═════ Extracted material ═════

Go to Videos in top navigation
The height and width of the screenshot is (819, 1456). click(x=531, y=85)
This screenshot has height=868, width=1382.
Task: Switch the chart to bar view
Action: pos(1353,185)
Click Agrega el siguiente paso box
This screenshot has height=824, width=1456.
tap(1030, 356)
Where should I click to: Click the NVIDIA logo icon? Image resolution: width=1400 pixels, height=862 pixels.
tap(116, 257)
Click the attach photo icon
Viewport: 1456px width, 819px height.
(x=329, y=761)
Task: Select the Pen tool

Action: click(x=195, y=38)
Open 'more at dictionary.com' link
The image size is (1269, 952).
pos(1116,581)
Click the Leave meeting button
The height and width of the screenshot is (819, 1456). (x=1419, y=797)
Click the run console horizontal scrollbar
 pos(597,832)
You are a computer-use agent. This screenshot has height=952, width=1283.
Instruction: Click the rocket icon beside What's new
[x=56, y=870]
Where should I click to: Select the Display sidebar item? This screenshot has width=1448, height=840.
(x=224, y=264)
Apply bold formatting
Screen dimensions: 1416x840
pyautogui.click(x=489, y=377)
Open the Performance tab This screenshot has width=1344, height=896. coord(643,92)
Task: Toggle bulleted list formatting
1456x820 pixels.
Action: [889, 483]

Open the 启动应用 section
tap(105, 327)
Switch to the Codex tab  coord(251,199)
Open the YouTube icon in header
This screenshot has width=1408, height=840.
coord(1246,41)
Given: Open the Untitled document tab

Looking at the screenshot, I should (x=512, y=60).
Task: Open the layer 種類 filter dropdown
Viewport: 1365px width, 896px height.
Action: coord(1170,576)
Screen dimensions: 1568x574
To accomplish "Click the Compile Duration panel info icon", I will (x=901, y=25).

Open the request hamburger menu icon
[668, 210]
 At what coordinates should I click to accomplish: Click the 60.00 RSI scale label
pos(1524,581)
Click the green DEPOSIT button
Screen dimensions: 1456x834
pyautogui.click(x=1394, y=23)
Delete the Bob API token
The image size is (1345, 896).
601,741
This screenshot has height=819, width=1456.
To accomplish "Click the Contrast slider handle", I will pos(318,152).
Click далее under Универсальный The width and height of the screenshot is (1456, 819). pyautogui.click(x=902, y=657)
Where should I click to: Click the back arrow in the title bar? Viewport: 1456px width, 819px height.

═════

◆ What is required
Return the span of lines in the data above that opens at the line with "Open 'more at dictionary.com' link" and closes at the line with "You are a computer-use", exactly, ends included, nothing else.

◆ Output
Open 'more at dictionary.com' link
The image size is (1269, 952).
pos(1116,581)
Click the Leave meeting button
The height and width of the screenshot is (819, 1456). (x=1419, y=797)
Click the run console horizontal scrollbar
 pos(597,832)
You are a computer-use agent. This screenshot has height=952, width=1283.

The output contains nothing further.